En 1779, par exemple, George Washington ordonna une campagne de la terre brûlée contre les peuples autochtones, visant la « ruine totale » de la confédération dite des Six Nations sur des centaines de kilomètres à travers la Pennsylvanie et l’État de New York. « L’objectif immédiat est la destruction et la dévastation totales de leurs implantations », déclara-t-il au major-général John Sullivan. À l’issue de l’opération, l’armée de Sullivan avait détruit plus de 40 villages.
De tels crimes de l’Amérique sont légion. Si le temps et l’espace le permettaient, on pourrait en citer 250, 250 000 ou même 2,5 millions. En ce 4 juillet, il convient de rappeler certaines de ces vérités dérangeantes que Trump préférerait voir oubliées et ignorées des générations futures.

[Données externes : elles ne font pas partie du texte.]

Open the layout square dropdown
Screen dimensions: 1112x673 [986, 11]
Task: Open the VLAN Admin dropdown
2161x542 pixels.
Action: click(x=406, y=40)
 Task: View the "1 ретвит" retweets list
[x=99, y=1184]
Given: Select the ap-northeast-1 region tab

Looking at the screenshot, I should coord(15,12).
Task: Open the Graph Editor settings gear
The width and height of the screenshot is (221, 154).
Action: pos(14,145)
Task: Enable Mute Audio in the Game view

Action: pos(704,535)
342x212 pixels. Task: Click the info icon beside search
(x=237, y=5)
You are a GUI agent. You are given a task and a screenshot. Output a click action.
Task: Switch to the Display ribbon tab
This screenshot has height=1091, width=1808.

Le colonel John Chivington, commandant du district militaire du Colorado, mena plus de 700 soldats à l’assaut de groupes cheyennes et arapahos à l’aube du 29 novembre 1864. Au nom de ce qu’il qualifiait d’« acte relevant du devoir envers nous-mêmes et envers la civilisation », ses hommes firent pleuvoir le feu de l’artillerie et des armes à feu sur un village endormi à Sand Creek. Pendant près de quatre heures, ils massacrèrent les habitants du camp, dont les deux tiers étaient des femmes et des enfants. De nombreuses femmes autochtones furent également violées, et des scalps, des seins ainsi que des organes génitaux d’Amérindiens furent prélevés en guise de trophées. Dans une lettre adressée au major-général Samuel Curtis, Chivington écrivit : « Il est peut-être inutile de préciser que je n’ai fait aucun prisonnier. Entre cinq et six cents Indiens sont restés gisants sur le champ de bataille. »"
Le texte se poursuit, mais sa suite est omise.